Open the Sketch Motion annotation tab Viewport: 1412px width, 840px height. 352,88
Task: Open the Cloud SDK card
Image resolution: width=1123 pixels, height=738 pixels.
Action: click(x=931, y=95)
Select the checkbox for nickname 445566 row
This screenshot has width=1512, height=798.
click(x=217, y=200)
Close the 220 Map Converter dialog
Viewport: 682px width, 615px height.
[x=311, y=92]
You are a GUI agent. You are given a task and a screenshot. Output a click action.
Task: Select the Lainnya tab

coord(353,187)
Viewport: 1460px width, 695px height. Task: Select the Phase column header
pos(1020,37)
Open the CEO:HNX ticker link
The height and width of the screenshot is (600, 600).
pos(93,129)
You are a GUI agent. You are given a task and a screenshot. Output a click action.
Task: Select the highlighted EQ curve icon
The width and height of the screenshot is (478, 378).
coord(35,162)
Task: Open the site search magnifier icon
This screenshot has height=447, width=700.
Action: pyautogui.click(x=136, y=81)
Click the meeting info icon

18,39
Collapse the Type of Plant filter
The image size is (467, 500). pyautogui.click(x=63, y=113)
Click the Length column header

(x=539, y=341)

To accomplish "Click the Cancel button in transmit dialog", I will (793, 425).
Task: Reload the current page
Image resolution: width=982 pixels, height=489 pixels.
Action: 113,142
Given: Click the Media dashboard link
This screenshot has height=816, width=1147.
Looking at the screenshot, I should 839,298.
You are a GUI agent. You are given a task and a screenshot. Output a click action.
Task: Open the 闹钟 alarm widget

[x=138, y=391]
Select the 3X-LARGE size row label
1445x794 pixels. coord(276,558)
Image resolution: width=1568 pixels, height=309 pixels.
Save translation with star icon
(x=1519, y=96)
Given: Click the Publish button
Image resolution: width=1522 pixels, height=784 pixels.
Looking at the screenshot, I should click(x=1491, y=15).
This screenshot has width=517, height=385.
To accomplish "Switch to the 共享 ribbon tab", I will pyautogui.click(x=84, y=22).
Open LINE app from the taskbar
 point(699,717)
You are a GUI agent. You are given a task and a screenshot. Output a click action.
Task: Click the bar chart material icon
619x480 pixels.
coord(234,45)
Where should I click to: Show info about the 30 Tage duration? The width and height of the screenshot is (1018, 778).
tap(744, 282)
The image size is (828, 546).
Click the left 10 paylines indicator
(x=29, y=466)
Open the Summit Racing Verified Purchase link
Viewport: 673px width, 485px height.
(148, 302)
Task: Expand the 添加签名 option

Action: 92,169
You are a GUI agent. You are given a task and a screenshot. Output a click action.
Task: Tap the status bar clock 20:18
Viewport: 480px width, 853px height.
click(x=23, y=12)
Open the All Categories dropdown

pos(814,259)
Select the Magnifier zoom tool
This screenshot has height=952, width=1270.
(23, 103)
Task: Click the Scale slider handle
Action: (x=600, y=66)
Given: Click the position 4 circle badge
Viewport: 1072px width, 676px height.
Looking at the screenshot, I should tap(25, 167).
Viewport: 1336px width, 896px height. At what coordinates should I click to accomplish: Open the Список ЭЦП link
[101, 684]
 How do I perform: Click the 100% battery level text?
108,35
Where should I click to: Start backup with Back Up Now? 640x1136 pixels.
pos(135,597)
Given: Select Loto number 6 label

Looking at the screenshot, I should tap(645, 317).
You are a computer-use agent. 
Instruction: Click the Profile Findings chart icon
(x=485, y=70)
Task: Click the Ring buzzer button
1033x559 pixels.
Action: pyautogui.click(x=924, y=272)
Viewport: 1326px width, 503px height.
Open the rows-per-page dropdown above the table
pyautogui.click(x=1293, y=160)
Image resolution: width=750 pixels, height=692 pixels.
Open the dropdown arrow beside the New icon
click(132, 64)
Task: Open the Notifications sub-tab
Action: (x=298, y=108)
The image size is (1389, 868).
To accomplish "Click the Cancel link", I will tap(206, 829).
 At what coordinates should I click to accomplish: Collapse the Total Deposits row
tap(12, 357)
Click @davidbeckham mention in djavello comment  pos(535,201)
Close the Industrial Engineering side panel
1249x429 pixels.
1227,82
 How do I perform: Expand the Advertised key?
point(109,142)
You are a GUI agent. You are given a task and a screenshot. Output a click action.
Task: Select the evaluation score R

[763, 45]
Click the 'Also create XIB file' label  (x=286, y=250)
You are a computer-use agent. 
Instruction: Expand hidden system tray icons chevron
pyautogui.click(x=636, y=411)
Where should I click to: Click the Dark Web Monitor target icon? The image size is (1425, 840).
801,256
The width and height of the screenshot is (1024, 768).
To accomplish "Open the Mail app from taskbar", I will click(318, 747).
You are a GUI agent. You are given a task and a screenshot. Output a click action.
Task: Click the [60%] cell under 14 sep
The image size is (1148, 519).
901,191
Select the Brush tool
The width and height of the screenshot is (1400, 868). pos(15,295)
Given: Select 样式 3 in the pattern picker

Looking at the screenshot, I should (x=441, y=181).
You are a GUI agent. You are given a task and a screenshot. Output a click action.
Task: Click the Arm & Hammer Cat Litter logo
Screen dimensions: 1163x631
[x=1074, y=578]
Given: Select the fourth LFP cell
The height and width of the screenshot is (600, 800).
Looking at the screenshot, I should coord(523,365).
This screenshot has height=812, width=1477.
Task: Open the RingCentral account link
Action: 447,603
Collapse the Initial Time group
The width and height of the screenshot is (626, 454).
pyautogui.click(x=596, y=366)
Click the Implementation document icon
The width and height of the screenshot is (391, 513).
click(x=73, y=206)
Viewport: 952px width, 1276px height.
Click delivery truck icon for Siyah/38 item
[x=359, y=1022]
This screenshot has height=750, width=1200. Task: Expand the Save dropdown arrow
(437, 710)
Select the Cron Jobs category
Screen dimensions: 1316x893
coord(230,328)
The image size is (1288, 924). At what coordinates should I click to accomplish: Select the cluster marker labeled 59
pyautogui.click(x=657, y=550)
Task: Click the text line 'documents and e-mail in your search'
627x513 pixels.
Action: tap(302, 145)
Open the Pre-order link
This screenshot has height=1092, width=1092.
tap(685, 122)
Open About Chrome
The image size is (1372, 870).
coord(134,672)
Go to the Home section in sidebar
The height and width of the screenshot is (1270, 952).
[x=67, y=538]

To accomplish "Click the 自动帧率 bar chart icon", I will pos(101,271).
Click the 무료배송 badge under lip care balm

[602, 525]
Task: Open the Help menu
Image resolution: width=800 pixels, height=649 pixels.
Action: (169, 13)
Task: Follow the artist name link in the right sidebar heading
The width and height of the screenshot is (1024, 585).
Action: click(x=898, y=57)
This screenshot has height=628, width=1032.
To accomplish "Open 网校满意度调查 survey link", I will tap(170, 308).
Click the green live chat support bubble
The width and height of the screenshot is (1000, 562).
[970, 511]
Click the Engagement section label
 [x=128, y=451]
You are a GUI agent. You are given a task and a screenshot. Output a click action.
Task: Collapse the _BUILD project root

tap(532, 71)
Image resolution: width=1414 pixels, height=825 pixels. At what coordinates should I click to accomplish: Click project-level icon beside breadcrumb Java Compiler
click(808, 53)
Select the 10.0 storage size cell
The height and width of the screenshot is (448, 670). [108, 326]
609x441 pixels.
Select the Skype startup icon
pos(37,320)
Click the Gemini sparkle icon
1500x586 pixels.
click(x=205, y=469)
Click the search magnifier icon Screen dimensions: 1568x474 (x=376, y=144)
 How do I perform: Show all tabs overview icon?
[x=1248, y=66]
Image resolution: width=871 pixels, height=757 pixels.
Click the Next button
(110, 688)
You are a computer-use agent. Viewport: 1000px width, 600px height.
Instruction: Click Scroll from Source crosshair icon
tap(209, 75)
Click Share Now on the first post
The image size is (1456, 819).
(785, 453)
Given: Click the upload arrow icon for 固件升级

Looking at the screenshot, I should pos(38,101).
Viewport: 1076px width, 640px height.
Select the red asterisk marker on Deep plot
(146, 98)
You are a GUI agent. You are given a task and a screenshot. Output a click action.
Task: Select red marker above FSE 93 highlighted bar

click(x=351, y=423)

• [JOB]: Put every line of the records from the one containing "Task: Open the Cloud SDK card" down to the one containing "coord(234,45)", both included, into a Markdown table with the columns Row and Line. Number the rows in order and omit blank lines.

• [EXPECTED ANSWER]:
| Row | Line |
|---|---|
| 1 | Task: Open the Cloud SDK card |
| 2 | Image resolution: width=1123 pixels, height=738 pixels. |
| 3 | Action: click(x=931, y=95) |
| 4 | Select the checkbox for nickname 445566 row |
| 5 | This screenshot has width=1512, height=798. |
| 6 | click(x=217, y=200) |
| 7 | Close the 220 Map Converter dialog |
| 8 | Viewport: 682px width, 615px height. |
| 9 | [x=311, y=92] |
| 10 | You are a GUI agent. You are given a task and a screenshot. Output a click action. |
| 11 | Task: Select the Lainnya tab |
| 12 | coord(353,187) |
| 13 | Viewport: 1460px width, 695px height. Task: Select the Phase column header |
| 14 | pos(1020,37) |
| 15 | Open the CEO:HNX ticker link |
| 16 | The height and width of the screenshot is (600, 600). |
| 17 | pos(93,129) |
| 18 | You are a GUI agent. You are given a task and a screenshot. Output a click action. |
| 19 | Task: Select the highlighted EQ curve icon |
| 20 | The width and height of the screenshot is (478, 378). |
| 21 | coord(35,162) |
| 22 | Task: Open the site search magnifier icon |
| 23 | This screenshot has height=447, width=700. |
| 24 | Action: pyautogui.click(x=136, y=81) |
| 25 | Click the meeting info icon |
| 26 | 18,39 |
| 27 | Collapse the Type of Plant filter |
| 28 | The image size is (467, 500). pyautogui.click(x=63, y=113) |
| 29 | Click the Length column header |
| 30 | (x=539, y=341) |
| 31 | To accomplish "Click the Cancel button in transmit dialog", I will (793, 425). |
| 32 | Task: Reload the current page |
| 33 | Image resolution: width=982 pixels, height=489 pixels. |
| 34 | Action: 113,142 |
| 35 | Given: Click the Media dashboard link |
| 36 | This screenshot has height=816, width=1147. |
| 37 | Looking at the screenshot, I should 839,298. |
| 38 | You are a GUI agent. You are given a task and a screenshot. Output a click action. |
| 39 | Task: Open the 闹钟 alarm widget |
| 40 | [x=138, y=391] |
| 41 | Select the 3X-LARGE size row label |
| 42 | 1445x794 pixels. coord(276,558) |
| 43 | Image resolution: width=1568 pixels, height=309 pixels. |
| 44 | Save translation with star icon |
| 45 | (x=1519, y=96) |
| 46 | Given: Click the Publish button |
| 47 | Image resolution: width=1522 pixels, height=784 pixels. |
| 48 | Looking at the screenshot, I should click(x=1491, y=15). |
| 49 | This screenshot has width=517, height=385. |
| 50 | To accomplish "Switch to the 共享 ribbon tab", I will pyautogui.click(x=84, y=22). |
| 51 | Open LINE app from the taskbar |
| 52 |  point(699,717) |
| 53 | You are a GUI agent. You are given a task and a screenshot. Output a click action. |
| 54 | Task: Click the bar chart material icon |
| 55 | 619x480 pixels. |
| 56 | coord(234,45) |